In my previous post on Search for Mathematical Roots, I mentioned that one of the things that Frege complained about, according to Grattan-Guinness, was the overloading of symbols. I want to expand on that briefly in this post. I said that the same thing was done in proof theory. It seems that this is not completely accurate. The situation, from what I can tell from the Search for Mathematical Roots, was that often logicians, especially in the algebraic tradition, would use one symbol to designate many different things. For example, some would use ‘1’ to designate the universe of discourse as well as the truth-value true. The equals sign ‘=’ would do double duty as identity among elements as well as equivalence between propositions. It would also get used to indicate a definition. This would not be so bad, but often there would not be any clear way to tell what sense a sign would be used in, sometimes appearing in one sentence in multiple ways. Things get hairier when quantifiers are added, since the variables quantified over would sometimes be propositions and sometimes not.

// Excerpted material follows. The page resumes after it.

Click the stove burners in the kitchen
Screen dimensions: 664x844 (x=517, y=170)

How is this different than is the case in proof theory? In proof theory symbols are often overloaded in the sense that, in a sequent calculus, the symbol on the left means something different than on the right. Two examples are the comma, behaving conjunctively on the left and disjunctively on the right, and the empty sequence, acting as the true on the left and the false on the right. The difference between proof theory and the situation in the 19th century is that the overloading in proof theory is systematic. One can easily figure out what is going on based on its context. Not so with the algebraists. Grattan-Guinness, and Badesa, indicate different points in proofs in which a symbol slides from, say, a propositional interpretation to one that doesn’t have a clear propositional meaning. Often times, it seems, the logicians themselves did not make the distinctions and did not notice that they were slipping between the distinct senses. The overloading in proof theory is benign and useful whereas in the case of the 19th century algebraists it was confusing and sometimes hampered understanding.

Other examples are the signs for membership and set-inclusion, also things Frege harped on. Some logicians used membership and inclusion interchangeably. One reason Grattan-Guinness gives is that they were taking membership to be along the lines of the part-whole relationship of mereology, though he didn’t use the word “mereology.” While for some, this slip was due to unclarity about the concepts involved, this particular instance of overloading wasn’t seen as bad. Peano apparently was guilty of it, and Quine, in an article on Peano’s contributions to logic, said that he was right do so. One gets an interesting set theory, one Quine liked, if one doesn’t distinguish an element from its singleton, and so treating membership the same as single element inclusion.